▸ **Dataset**
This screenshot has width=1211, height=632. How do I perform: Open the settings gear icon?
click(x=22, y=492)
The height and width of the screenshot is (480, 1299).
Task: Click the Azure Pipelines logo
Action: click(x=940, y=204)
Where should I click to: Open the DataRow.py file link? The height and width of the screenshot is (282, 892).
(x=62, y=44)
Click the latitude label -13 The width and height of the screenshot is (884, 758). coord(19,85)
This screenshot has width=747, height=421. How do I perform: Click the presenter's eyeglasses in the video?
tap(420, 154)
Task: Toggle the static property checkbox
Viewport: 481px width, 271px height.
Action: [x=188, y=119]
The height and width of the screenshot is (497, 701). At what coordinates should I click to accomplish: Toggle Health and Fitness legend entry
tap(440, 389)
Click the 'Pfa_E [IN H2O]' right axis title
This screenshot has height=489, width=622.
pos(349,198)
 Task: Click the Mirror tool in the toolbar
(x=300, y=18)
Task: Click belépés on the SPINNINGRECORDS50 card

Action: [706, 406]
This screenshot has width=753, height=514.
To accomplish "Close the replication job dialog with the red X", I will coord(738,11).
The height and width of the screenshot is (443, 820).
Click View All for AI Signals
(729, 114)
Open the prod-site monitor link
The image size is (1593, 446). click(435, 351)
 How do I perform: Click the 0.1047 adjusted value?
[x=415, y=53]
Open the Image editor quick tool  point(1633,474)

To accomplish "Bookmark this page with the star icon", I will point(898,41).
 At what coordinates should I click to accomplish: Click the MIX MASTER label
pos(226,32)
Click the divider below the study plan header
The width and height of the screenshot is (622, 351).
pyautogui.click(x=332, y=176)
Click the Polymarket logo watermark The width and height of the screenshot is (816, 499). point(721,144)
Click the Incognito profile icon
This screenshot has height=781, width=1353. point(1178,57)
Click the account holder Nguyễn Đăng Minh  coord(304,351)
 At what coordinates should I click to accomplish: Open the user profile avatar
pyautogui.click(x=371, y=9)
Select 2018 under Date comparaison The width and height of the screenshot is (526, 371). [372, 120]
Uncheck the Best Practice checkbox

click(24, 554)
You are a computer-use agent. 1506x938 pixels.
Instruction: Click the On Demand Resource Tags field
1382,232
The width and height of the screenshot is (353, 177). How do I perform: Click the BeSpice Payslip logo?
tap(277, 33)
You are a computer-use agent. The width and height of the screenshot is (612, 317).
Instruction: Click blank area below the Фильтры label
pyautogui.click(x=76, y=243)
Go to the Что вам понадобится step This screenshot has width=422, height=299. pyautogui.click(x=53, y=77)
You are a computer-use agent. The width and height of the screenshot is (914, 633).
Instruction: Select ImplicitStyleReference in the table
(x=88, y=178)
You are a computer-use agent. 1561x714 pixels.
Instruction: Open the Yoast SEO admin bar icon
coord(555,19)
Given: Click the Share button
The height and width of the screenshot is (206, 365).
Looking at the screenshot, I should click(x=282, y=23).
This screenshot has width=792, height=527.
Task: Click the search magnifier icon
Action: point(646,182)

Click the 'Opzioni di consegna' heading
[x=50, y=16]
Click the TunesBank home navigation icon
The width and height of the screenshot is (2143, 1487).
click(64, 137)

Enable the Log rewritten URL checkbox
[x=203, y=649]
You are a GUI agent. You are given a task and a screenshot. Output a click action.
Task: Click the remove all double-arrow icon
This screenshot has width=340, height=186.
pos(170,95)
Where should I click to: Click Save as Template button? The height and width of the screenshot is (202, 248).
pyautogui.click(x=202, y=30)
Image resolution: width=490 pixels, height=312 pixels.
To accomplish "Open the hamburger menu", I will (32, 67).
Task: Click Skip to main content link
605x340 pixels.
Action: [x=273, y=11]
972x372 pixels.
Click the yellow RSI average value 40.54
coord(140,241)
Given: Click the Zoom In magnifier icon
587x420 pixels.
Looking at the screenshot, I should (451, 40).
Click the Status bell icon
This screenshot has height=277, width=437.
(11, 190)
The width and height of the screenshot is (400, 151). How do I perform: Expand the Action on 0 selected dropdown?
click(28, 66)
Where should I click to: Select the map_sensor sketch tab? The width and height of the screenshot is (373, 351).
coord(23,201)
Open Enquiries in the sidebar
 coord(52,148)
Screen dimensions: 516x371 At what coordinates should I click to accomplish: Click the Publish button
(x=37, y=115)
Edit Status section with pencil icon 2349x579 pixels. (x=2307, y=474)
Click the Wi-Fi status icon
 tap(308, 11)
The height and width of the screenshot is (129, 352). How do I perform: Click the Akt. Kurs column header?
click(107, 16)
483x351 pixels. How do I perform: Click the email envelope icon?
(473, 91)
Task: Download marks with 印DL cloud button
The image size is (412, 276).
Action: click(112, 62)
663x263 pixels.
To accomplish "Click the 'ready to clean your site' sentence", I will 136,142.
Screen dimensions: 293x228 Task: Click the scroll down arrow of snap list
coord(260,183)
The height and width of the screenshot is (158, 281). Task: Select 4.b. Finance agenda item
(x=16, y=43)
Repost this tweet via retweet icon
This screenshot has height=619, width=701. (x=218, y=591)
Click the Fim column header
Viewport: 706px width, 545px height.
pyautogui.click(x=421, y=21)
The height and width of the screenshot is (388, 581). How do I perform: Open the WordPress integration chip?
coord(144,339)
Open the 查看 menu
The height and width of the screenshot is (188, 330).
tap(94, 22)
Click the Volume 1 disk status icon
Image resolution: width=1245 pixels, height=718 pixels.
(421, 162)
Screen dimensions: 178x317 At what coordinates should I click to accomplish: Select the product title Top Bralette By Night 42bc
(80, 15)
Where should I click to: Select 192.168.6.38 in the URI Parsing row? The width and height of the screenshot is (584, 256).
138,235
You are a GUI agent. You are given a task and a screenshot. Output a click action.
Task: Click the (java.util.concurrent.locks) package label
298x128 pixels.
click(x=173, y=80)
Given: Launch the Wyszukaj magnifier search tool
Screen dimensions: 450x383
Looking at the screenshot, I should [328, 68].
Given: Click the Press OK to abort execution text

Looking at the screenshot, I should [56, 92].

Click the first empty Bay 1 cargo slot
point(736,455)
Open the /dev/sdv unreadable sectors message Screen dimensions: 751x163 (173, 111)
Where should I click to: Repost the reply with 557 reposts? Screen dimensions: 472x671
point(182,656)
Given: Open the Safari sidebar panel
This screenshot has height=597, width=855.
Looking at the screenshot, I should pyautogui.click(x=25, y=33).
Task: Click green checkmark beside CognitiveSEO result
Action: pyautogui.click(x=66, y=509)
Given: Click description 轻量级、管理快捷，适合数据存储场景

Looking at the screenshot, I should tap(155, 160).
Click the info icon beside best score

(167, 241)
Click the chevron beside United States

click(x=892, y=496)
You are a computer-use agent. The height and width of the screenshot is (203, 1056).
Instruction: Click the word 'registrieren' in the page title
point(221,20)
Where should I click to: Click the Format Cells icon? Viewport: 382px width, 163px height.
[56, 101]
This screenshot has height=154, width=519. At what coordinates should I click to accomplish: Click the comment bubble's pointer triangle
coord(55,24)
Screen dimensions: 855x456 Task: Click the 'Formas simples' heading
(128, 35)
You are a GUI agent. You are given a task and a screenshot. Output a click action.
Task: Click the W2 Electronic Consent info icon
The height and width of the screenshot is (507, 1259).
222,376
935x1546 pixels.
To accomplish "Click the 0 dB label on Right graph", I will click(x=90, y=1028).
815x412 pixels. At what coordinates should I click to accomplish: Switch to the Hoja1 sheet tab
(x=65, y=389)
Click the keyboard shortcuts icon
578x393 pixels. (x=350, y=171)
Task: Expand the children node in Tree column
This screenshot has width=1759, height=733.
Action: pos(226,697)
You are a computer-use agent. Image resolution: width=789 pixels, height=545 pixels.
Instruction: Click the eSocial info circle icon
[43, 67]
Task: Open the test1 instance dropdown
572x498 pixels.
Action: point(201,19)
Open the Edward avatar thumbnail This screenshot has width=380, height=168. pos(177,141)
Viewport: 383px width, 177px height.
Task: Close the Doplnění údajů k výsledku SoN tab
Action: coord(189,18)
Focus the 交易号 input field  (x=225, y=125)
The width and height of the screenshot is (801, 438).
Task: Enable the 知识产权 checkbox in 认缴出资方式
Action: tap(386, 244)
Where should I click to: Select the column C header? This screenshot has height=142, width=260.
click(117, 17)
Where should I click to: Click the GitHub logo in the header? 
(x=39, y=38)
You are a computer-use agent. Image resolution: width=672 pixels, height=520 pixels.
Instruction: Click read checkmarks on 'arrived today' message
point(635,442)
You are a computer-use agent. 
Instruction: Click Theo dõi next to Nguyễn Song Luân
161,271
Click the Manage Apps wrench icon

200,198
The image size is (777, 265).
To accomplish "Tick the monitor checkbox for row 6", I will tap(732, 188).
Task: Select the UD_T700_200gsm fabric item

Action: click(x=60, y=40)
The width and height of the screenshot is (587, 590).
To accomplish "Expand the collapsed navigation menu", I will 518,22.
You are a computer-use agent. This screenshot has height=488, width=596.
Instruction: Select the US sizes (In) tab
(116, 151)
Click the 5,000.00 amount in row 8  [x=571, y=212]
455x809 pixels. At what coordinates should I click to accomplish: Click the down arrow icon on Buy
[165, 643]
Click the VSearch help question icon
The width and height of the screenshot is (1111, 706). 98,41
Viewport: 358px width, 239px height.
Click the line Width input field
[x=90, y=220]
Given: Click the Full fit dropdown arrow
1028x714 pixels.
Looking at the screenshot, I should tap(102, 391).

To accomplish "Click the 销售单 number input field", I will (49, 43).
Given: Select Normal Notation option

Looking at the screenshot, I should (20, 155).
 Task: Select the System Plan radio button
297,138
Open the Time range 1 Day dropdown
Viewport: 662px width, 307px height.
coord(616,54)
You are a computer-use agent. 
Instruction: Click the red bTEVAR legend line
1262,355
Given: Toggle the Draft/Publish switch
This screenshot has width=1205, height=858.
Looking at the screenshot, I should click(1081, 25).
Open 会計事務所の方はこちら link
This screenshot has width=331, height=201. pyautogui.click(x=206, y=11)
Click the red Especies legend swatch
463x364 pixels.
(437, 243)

▸ **What you have to do**
Look over the listing. Pull out every line with the string "will" in it.

▸ **Written answer**
To accomplish "Close the replication job dialog with the red X", I will coord(738,11).
To accomplish "Bookmark this page with the star icon", I will point(898,41).
To accomplish "Open the hamburger menu", I will (32, 67).
To accomplish "Click the 'ready to clean your site' sentence", I will 136,142.
To accomplish "Click the 0 dB label on Right graph", I will click(x=90, y=1028).
To accomplish "Tick the monitor checkbox for row 6", I will tap(732, 188).
To accomplish "Expand the collapsed navigation menu", I will 518,22.
To accomplish "Click the 销售单 number input field", I will (49, 43).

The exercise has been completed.